The listing below holds pictures; exclude them. Return exactly the lines from the one with "You are a computer-use agent. The" through the one with "Where should I".

(Data excerpts begins)

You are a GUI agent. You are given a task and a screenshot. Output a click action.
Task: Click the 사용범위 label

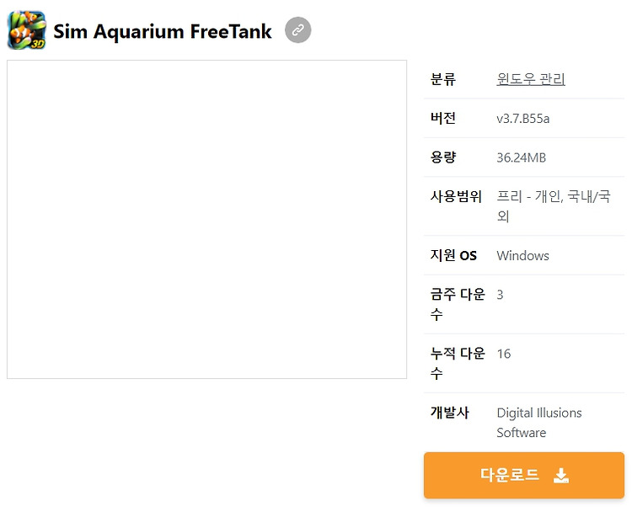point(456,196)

(Data excerpts ends)
(Data excerpts begins)

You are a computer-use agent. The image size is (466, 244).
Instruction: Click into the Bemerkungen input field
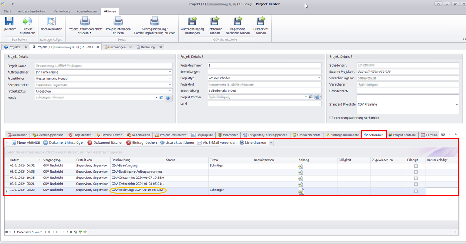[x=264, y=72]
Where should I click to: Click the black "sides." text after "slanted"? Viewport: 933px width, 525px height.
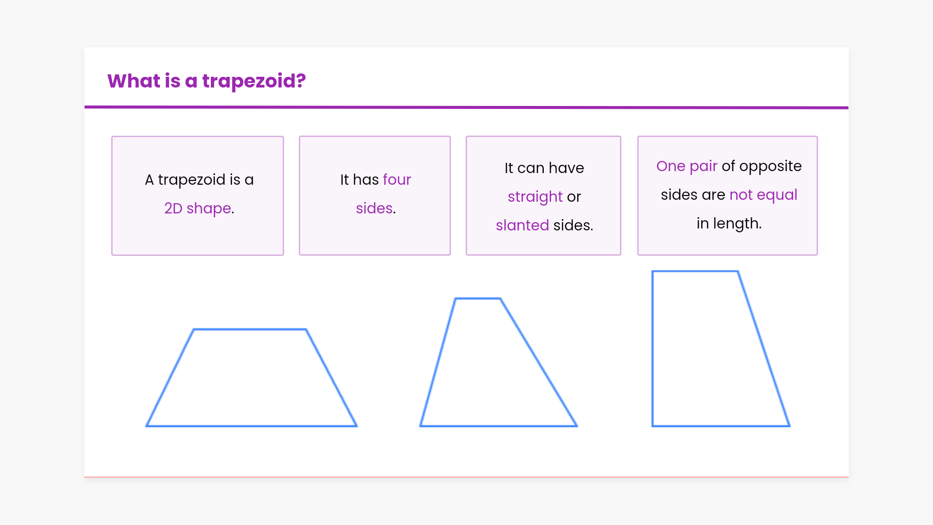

(Data excerpts ends)
(Data excerpts begins)

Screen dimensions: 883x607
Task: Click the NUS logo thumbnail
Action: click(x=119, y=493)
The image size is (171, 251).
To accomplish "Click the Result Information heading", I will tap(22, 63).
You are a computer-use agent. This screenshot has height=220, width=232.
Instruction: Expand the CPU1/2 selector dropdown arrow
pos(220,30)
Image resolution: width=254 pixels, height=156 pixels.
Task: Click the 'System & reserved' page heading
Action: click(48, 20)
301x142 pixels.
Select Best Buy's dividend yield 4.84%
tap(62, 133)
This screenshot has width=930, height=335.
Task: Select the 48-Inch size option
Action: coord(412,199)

(Data excerpts ends)

Answer section –
You are a computer-use agent. The image size is (466, 244).
Instruction: Click into the Bemerkungen input field
[x=264, y=72]
Where should I click to: Click the black "sides." text after "slanted"? Viewport: 933px width, 525px height.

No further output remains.